Mergulhada nas palavras e ensinamentos que Nick tentava passar, Catarina apertava o livro em suas mãos e devorava as páginas sem ver o tempo passar e, por poucos minutos, conseguia parar de pensar no que a esperava em casa. “Escreva, desenhe, pinte, fotografe, dance, costure, atue, cante. Portanto, quando estiver ruim, lembre-se destas duas letras que formam uma palavra. GO. Vá. Vá em frente. Apenas faça...”.
– É Catarina, o nome dela! – Cochichava Mariana, sem conseguir ser muito discreta.
                – Como é que você sabe? A menina acabou de chegar, Mariana! – Diz Rodrigo, que sempre discorda de tudo que ela fala.
                – Quem? Quem é Catarina? – Perguntava Pedro, puxando uma cadeira para participar da conversa.
                – A menina novata... – Responde Mariana, enquanto puxa a cadeira para sentar perto de Pedro.
                – Ah, é Catarina o nome dela? A desligada, né?  – Responde Pedro, levantando para tomar o chiclete da mão de Rodrigo. – Mas como é que você sabe o nome dela?
                – Ela sentou no meu lugar, você não percebeu? – Mariana diz, demonstrando ciúme.            
    – Hm... – Pedro resmunga sem dar muita atenção.
                – Pra acabarem as dúvidas, vou perguntar... – Rodrigo levanta e senta na cadeira a frente da de Catarina, olha para o livro em suas mãos e de imediato diz: – “Just people can save people”?             
                – Não, só você pode salvar a si mesmo.
                O silêncio entre eles durou três segundos.
                – Rodrigo, o garoto que vai lhe salvar.  – Ele diz, sorri e estende a mão para Catarina.
                – Catarina. – Ela sorri e afasta os cabelos dos olhos.
                – Catarina... Você é nova na cidade ou só mudou de escola? Meus pais são separados, os seus moram aqui com você? Você tá gostando da cidade? Já tem planos pro fim de semana? Vai ter um show da banda dos meninos na praça...

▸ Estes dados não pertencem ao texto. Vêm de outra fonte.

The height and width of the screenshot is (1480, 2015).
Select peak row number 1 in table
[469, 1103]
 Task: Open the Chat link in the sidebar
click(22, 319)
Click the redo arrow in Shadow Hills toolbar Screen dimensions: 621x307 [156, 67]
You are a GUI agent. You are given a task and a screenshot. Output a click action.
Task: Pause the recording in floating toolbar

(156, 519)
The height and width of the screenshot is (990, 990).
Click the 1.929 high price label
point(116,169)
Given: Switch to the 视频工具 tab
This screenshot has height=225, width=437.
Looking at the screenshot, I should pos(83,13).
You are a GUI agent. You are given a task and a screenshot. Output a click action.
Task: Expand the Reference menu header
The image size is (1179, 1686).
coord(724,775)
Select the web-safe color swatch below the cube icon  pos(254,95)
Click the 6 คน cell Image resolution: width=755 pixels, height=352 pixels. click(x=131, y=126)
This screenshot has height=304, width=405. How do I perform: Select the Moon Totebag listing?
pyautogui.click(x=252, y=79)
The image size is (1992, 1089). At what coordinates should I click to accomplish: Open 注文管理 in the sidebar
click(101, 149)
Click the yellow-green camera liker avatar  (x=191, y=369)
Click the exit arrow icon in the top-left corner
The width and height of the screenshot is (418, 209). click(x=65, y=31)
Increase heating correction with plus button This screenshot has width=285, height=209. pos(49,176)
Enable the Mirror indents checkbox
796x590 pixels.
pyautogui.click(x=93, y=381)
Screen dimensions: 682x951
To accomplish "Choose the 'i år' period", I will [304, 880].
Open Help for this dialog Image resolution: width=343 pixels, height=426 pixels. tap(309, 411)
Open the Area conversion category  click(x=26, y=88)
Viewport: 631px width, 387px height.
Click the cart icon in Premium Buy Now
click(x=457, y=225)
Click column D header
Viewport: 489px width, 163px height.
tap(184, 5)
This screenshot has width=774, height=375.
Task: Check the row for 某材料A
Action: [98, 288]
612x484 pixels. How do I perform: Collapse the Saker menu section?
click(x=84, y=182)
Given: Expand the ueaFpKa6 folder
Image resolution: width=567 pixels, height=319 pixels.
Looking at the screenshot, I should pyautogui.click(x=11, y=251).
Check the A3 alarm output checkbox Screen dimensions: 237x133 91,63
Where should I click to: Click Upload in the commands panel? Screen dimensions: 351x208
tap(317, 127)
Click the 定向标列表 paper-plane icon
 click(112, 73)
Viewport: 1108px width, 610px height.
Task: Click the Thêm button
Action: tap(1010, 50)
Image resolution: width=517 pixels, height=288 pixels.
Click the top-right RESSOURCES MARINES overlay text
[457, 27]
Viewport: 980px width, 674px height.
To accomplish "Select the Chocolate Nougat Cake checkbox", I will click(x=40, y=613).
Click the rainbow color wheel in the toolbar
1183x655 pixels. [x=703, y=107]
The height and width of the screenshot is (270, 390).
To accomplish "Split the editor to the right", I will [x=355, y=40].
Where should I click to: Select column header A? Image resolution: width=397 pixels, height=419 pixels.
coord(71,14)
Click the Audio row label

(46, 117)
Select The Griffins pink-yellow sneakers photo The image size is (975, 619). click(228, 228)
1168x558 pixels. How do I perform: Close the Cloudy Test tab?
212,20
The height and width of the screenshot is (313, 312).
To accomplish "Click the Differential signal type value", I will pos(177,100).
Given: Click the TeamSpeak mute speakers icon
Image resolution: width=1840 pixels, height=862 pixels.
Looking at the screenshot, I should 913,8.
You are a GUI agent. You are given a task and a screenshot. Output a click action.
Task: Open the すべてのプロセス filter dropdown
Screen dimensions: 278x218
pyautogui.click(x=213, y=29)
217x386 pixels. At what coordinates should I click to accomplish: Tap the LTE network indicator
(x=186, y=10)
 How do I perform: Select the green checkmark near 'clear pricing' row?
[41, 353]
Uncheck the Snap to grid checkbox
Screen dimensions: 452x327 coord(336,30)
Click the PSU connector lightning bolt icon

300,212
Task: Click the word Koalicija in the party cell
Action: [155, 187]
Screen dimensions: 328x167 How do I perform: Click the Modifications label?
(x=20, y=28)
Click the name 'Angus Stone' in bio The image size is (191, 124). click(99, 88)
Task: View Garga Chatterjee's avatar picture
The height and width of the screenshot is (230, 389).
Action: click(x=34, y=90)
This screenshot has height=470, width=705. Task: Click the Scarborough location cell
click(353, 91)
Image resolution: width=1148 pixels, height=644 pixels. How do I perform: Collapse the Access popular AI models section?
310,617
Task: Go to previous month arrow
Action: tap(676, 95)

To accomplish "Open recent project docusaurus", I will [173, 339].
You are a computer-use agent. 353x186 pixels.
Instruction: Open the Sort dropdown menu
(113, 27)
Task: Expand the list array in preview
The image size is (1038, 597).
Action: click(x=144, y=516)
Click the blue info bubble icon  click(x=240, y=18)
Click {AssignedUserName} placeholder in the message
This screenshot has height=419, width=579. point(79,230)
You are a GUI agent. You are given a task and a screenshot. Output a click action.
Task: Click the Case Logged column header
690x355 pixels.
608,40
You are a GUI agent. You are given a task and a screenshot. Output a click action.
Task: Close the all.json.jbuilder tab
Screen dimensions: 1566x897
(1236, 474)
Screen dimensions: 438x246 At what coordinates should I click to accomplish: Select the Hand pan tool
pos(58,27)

                – Você sempre assusta os novatos assim? – Pedro pergunta e puxa Rodrigo pelo braço deixando-o meio sem jeito ­– Vamos deixar a garota respirar, com licença. Catarina sorri.
                O sinal já tem tocado sem que eles percebessem e o professor já começava a gritar: GRUPOS DE TRÊS! GRUPOS DE TRÊS! NA ORDEM DAS FILAS! VAMOS GENTE, NÃO ESTÃO ESCUTANDO?! E rapidamente os grupos se formam, deixando algumas pessoas não muito felizes...
                – Mas Samantha sempre fica no nosso grupo, Rodrigo é quem gosta dos novatos... – Mariana reclamava com Pedro sem perceber que Catarina percebia.
                – Mariana, deixa de drama! Não quer ficar com a novata, troca de grupo! – Pedro sem muita paciência arrasta a cadeira e senta do lado de Catarina e em seguida Mariana faz o mesmo.
                – É Catarina, né? – Pedro pergunta e estende a mão para cumprimentá-la. – Pedro.
                Sem muita demora Mariana tenta mudar o clima de inimizade que ela criara há segundos e ensaia um sorriso sem muito sucesso pra Catarina.
                – Então vamos começar, né? – Mariana diz.
                As discussões a respeito do assunto começavam a irritar Mariana, principalmente pelas ideias de Catarina serem sempre compatíveis com as de Pedro, que propositalmente ia de contra a qualquer afirmação ou questionamento dela. E assim a aula se passou e quando o sinal tocou foi como um alívio pra Catarina que quase sufocava no jogo psicológico de Pedro e Mariana de quem-afeta-quem. Arrumando seu material Catarina escuta Pedro comentar com Rodrigo: – Ela não é tão chata quanto eu pensei. – Sorri e sai da sala pensando, novamente, no papel que deixara em casa mais cedo.
                Chegando em casa Catarina se apressa em subir as escadas, tranca a porta do quarto, joga a mochila no chão, senta na cama e abre a caixa outra vez. Desdobra cuidadosamente o papel e começa a ler.